Combattre l’intolérance

Après notre discussion dans le bar, Shukri m’emmène dans l’hôtel de ses parents, un grand bâtiment sur plusieurs étages mais malheureusement fermé depuis 15 ans. C’est l’un de ses lieux fétiches. Il y réalise ses shootings avec ses modèles, souvent lui et sa bande de potes.

L’ascenseur ne fonctionne pas, on grimpe donc les 5 étages pour finalement se retrouver sur le toit, avec une vue imprenable sur la ville sainte. “Les gens à Jérusalem sont plutôt conservateurs, on ne peut pas vraiment être qui on veut, mais du coup ça nous rapproche entre personnes de la même sensibilité et ça nous permet d’être plus connectés. Pour la nouvelle collection, on a shooté dans les rues de Jérusalem-Est, on a dû attendre l’iftar [heure à laquelle les musulmans rompent le jeûne], pour pouvoir prendre des photos dans la rue le soir.”

Pour Shukri, être hiérosolymitain et être Palestinien c’est la même chose, la seule différence c’est la façon dont ils vivent l’occupation : Tous les Palestiniens ont une expérience différente de l’occupation, on ne le vit pas tous de la même façon en fonction de là où on vit. Que ça soit Jérusalem, Ramallah, Hébron ou Gaza, ce sont des expériences totalement différentes. Mais en dépit de ces différences, on reste des Palestiniens.”
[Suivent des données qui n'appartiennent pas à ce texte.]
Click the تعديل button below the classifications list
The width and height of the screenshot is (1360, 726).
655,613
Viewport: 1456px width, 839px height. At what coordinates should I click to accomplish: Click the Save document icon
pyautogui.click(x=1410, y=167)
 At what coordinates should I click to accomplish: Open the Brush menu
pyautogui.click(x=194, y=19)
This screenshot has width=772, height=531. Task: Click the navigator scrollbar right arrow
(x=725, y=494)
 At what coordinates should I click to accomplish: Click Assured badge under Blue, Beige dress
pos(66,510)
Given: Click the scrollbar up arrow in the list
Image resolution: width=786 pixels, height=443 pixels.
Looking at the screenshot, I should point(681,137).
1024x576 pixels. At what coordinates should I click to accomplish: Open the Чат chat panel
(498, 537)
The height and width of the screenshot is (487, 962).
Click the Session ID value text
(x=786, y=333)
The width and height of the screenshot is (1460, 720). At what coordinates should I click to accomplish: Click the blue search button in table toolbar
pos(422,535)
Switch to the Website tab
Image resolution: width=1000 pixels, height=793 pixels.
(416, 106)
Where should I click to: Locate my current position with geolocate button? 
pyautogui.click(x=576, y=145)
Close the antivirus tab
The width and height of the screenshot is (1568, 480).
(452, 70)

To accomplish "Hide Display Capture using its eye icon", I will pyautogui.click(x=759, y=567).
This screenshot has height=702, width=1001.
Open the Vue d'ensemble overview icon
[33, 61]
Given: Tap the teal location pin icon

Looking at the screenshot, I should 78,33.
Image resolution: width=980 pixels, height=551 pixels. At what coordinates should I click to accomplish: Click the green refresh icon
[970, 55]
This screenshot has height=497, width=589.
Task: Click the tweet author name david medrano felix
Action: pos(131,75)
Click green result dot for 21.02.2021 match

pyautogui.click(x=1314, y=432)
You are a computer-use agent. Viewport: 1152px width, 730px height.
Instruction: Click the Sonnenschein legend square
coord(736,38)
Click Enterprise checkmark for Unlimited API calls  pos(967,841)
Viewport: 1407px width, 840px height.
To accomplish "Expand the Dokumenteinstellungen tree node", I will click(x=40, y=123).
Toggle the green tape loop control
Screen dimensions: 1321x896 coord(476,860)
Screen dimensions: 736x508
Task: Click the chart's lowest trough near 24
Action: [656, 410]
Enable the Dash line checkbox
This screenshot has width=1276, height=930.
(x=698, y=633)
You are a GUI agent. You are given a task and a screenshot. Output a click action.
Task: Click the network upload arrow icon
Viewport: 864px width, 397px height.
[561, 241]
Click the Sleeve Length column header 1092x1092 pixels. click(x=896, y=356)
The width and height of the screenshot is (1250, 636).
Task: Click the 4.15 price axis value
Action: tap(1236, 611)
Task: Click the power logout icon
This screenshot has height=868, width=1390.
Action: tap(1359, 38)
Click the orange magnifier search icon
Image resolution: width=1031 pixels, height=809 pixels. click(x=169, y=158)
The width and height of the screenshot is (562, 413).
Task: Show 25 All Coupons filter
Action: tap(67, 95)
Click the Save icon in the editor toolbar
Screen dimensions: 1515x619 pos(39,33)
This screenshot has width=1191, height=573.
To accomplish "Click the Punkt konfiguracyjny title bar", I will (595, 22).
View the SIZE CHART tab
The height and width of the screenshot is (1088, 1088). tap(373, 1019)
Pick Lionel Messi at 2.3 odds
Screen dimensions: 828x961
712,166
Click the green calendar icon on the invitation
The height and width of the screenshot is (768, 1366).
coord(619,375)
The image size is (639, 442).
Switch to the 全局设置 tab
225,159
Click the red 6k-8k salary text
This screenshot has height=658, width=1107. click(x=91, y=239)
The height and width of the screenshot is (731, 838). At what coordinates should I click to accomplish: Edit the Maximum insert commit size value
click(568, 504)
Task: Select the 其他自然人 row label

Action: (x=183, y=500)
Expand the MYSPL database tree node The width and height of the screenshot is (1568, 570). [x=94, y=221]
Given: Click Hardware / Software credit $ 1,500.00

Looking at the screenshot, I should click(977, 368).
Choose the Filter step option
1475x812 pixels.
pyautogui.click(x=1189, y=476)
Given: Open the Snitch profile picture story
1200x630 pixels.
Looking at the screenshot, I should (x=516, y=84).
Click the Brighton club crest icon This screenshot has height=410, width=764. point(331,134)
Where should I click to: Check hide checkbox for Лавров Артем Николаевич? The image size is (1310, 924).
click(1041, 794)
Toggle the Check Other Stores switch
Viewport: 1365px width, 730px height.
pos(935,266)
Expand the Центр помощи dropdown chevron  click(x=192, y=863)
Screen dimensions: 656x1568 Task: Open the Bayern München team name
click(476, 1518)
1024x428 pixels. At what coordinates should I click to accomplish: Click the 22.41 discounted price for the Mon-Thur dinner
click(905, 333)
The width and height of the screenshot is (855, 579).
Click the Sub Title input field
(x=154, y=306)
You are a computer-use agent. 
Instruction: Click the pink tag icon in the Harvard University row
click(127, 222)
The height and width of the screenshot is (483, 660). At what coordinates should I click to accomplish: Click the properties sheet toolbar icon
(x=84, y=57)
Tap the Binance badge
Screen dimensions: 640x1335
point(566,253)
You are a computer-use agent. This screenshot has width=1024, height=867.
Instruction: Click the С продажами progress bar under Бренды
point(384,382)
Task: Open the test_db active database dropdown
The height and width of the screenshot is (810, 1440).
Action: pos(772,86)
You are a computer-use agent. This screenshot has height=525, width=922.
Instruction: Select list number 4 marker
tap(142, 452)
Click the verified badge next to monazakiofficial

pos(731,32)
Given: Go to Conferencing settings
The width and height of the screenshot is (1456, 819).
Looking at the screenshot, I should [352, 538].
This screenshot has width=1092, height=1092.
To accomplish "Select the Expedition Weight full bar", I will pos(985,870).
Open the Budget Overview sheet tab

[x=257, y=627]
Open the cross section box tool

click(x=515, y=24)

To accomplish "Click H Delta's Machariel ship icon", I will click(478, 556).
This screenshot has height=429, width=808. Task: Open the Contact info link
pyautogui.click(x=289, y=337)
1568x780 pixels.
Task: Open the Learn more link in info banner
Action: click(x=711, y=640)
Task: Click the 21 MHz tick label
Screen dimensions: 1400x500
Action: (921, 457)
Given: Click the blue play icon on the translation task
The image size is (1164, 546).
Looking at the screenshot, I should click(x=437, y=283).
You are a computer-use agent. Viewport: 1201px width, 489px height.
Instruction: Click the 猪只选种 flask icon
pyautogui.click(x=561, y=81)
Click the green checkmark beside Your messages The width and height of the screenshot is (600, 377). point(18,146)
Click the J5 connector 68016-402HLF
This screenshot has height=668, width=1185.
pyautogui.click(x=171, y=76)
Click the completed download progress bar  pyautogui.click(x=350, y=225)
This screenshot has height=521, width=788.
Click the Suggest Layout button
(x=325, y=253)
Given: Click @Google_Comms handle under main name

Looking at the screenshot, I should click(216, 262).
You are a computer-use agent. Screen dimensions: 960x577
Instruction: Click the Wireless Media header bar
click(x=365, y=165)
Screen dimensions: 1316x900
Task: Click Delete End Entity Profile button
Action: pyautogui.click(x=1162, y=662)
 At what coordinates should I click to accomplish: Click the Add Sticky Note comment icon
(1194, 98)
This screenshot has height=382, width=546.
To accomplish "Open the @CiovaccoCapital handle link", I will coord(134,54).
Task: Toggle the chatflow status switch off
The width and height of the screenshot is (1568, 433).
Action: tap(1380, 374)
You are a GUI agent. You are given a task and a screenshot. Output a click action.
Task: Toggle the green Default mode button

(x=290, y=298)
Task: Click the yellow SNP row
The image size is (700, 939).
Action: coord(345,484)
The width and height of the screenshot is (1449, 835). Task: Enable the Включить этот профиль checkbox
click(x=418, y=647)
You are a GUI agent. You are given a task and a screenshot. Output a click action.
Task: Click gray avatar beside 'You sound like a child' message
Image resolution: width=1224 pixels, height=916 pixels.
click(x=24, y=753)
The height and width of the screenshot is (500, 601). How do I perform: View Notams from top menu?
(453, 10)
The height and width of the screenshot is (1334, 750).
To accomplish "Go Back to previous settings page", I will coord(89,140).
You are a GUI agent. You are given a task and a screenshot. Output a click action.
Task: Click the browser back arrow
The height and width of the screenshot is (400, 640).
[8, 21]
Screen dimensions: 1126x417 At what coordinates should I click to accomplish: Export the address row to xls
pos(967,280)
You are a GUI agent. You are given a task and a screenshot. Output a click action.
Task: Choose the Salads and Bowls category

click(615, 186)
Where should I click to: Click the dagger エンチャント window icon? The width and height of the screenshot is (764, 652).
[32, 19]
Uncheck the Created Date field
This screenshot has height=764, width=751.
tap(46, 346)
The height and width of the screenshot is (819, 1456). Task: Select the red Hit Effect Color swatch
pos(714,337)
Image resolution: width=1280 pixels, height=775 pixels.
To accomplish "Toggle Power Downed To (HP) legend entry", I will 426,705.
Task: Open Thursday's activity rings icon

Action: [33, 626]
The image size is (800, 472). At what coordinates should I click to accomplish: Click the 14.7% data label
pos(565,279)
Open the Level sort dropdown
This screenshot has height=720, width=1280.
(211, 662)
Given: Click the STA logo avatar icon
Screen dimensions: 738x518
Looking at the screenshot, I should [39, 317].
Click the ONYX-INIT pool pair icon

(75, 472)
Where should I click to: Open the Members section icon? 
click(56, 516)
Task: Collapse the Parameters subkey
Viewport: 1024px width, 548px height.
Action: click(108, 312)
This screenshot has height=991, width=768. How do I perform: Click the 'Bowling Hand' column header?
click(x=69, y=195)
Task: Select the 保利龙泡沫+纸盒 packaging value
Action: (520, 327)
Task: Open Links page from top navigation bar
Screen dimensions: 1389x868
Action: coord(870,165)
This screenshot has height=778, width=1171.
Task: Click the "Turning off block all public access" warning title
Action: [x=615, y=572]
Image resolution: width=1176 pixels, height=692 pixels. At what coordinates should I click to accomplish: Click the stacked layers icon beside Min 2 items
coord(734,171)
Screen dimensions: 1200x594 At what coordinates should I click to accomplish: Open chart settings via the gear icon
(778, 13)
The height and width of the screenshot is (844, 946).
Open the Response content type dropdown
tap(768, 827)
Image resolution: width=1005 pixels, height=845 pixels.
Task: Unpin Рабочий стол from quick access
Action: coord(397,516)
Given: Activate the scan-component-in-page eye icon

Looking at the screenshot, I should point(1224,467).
Shukri fait partie d’une scène queer palestinienne riche et créative, dont les acteurs et les actrices se retrouvent souvent à combattre sur plusieurs fronts : l’occupation, le racisme et l’intolérance face à leurs choix.

“Je veux montrer qu’on existe, qu’on est là”

Souvent oubliée et jamais montrée, cette scène est pourtant très présente dans la culture underground palestinienne, et plus généralement arabe. La réappropriation de la culture palestinienne, associée à celle de la scène queer, donne souvent naissance à des initiatives brillantes.

À travers sa marque tRASHY CLOTHING, le but de Shukri est de redonner à son peuple la liberté dont il a été privé. Combattre les stéréotypes en utilisant la mode, l’art, est une façon pour lui de s’engager politiquement. En récupérant le pouvoir sur son corps, sur sa sexualité, et en affirmant son souhait d’émancipation, ce Palestinien veut ouvrir les portes pour que d’autres puissent exister :

“Je me définis comme queer, et mes ami·e·s aussi. Il y a une communauté de personnes qui sont ouvertes ici et qui ne s’excusent pas d’être ce qu’elles sont.

Mais le monde n’est pas au courant de ça, et c’est ce que j’essaie de changer avec mon travail. Je veux montrer qu’on existe, qu’on est là. Je veux que l’on soit représenté dans les médias et que l’on nous voie. Qu’on puisse s’exprimer de manière libre.”

L’occupation n’est pas seulement physique, elle est aussi mentale. Et c’est à travers la libération des corps et de la culture qu’il souhaite faire passer son message, car il estime que sans représentation adéquate, il n’y aura jamais de possibilité d’exister en dehors de l’occupation.